Why People Are Scared Of Doing This Exercise
There is a simply explanation why – people are really worried about injuring their backs and doing some permanent damage.
This is one of those exercises that really engages your back muscles as you are lifting the barbell off the floor (and indeed when you are placing it down again), and can therefore do some serious damage if you get it wrong.
As you are using your whole body to lift the barbell off the ground, you can load the bar with heavier weights, and so if your form is not absolutely perfect, it is all too easy to slip a disc or put your back out.
Over the years I have met quite a few people in the gym who have injured their backs doing deadlifts, and in some cases the damage has been permanent.
Subsequently many people never even try to do deadlifts in the first place because they are all too aware of the possible risks, whilst others make the decision to stop doing this exercise altogether as soon as they hurt their back doing these deadlifts.
My Own Experience
I can certainly empathise with those lifters who shy away from doing deadlifts because although I have been doing them for several years now, I still get a little scared before each lift, even though I really concentrate on lifting the weight with perfect form throughout the whole movement.
That’s because I know how delicate the back is and know how easy it is to slip a disc when lifting heavy objects.
Plus I also know that this is still possible to damage your back even if you are lifting with perfect form.

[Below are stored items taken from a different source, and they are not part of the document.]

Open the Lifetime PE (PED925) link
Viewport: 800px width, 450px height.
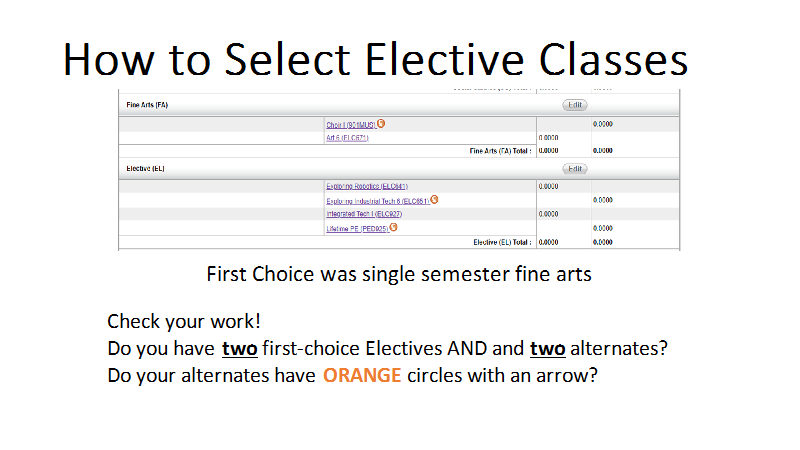(x=357, y=229)
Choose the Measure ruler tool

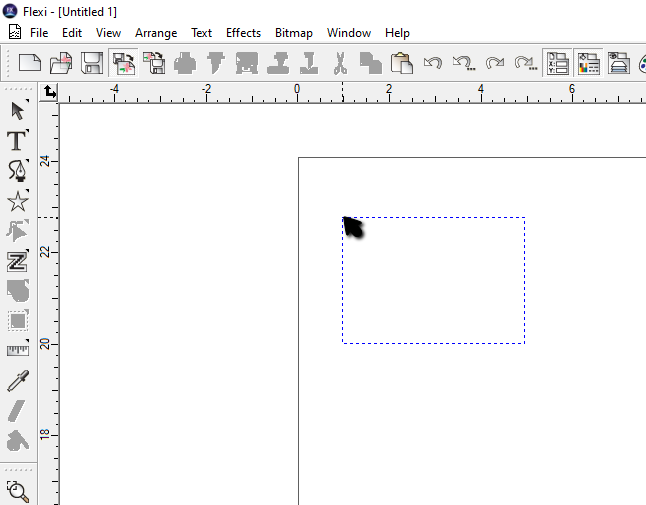pyautogui.click(x=18, y=351)
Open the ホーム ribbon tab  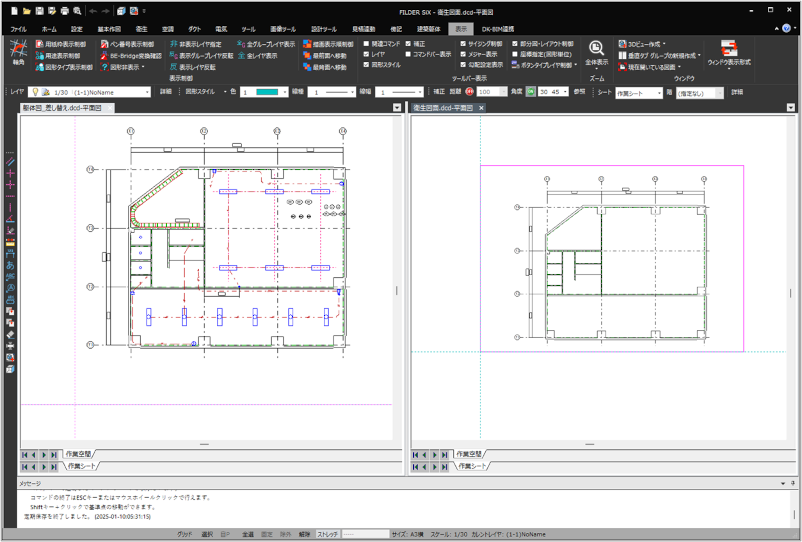[49, 29]
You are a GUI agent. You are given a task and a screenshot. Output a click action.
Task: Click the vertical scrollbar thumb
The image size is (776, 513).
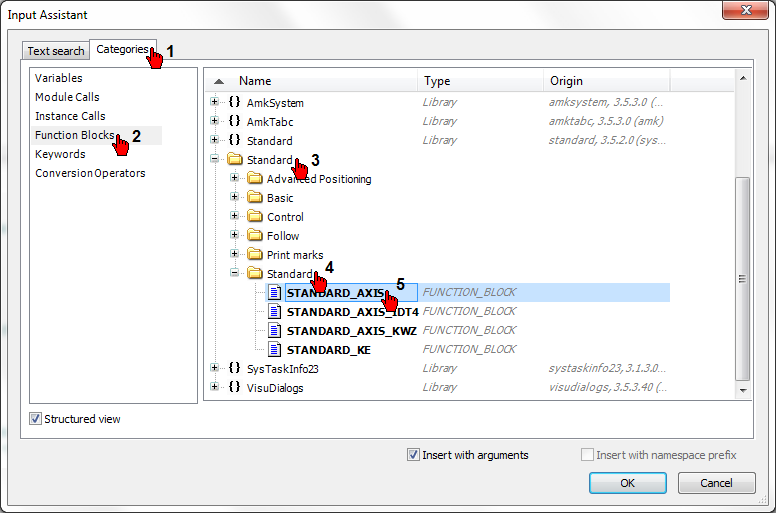[742, 279]

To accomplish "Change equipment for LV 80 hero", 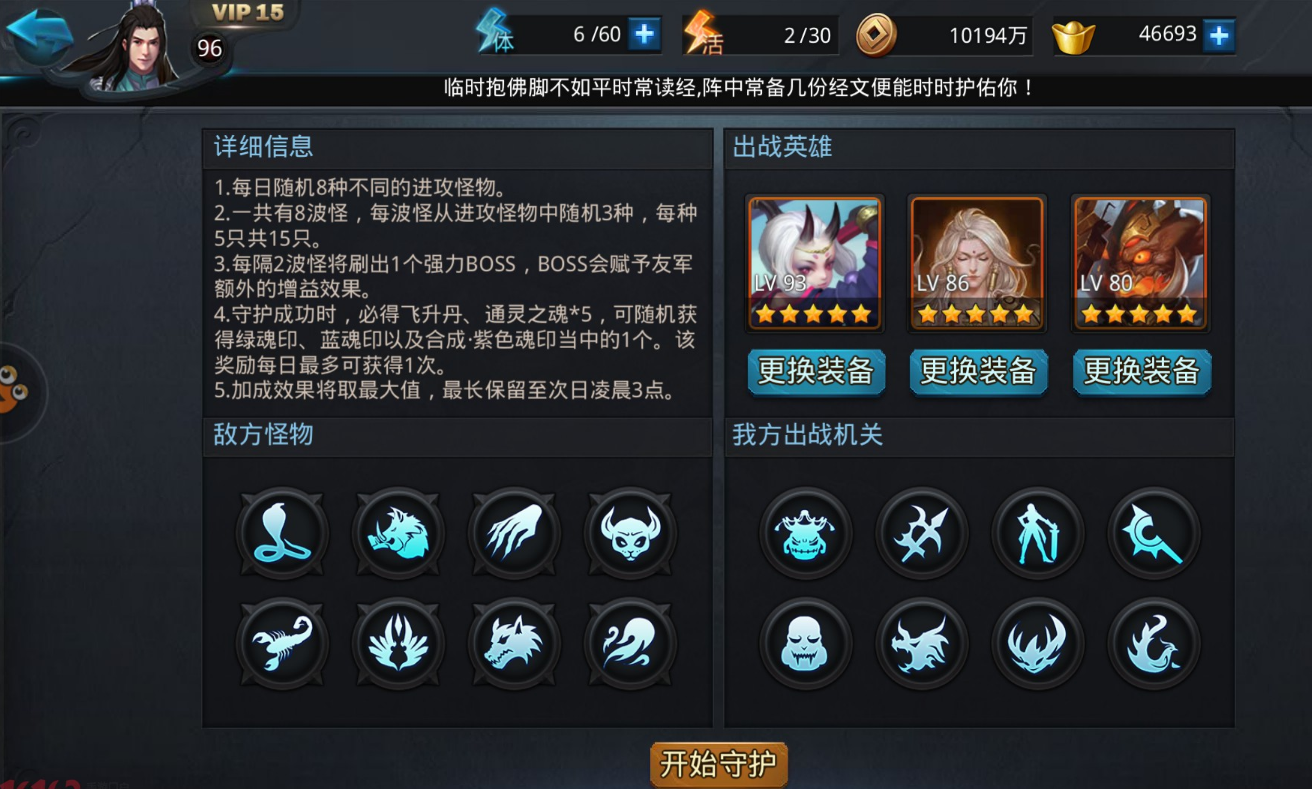I will (1141, 371).
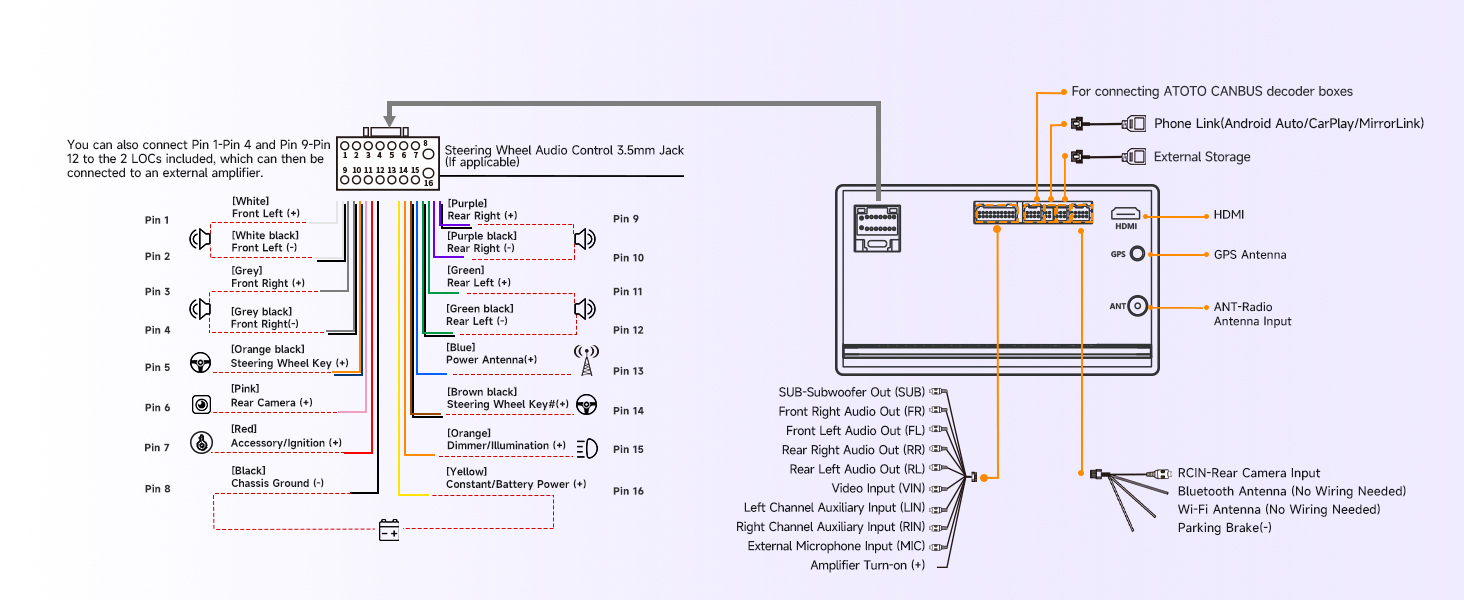Select the steering wheel icon beside Pin 5
1464x600 pixels.
(200, 362)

Just a few weeks ago I was lowering the weight to the floor after doing 8 clean reps, and suddenly felt a sharp pain in my lower back on my final rep as I was lowering the weight to the floor.
Luckily the pain subsided after 3 or 4 days, but it did make me question whether I should still be doing deadlifts at my age and potentially putting myself at risk.
How To Do Deadlifts Safely
As I mentioned above, I personally believe that there is always an element of risk associated with deadlifts even if you are performing this exercise with perfect form.
However because they are so effective at building core strength in your whole body, I can understand why so many people want to continue doing them.
So if you do want to keep doing deadlifts with minimal risk of injury, there are three key points to bear in mind.
First of all you need to learn how to do this exercise with perfect form. You can either watch YouTube videos, read articles online or ask a personal trainer at your local gym. It doesn’t really matter. The key point is that you learn how to position your feet, knees, glutes, back, chest and shoulders and practice using a really light barbell until you can perform this exercise perfectly.
Here is a really useful video from the Buff Dudes that shows you how to do the deadlift with perfect technique:
The second point is that you should never overextend yourself. The deadlift is one of those exercises that you should increase the weight slowly and steadily as you get stronger. It is very tempting to load a barbell with more and more plates in order to get faster results, but this will only increase the risk of injury if you end up struggling to lift it off the floor (or struggle to lower it to the floor in a controlled movement).
Finally, you shouldn’t worry about doing lots of reps. 6-8 reps is more than enough to see results. If you end up doing a lot more than this, you will find that your form starts to suffer as you body starts to weaken, and you are therefore more likely to damage your back.
If you can remember these three key points, then you may well find that you can strengthen your back quite a lot over time, and will subsequently have a smaller risk of injury if you are in full control of your lifts at all times. Plus you will of course see some serious strength gains in the process.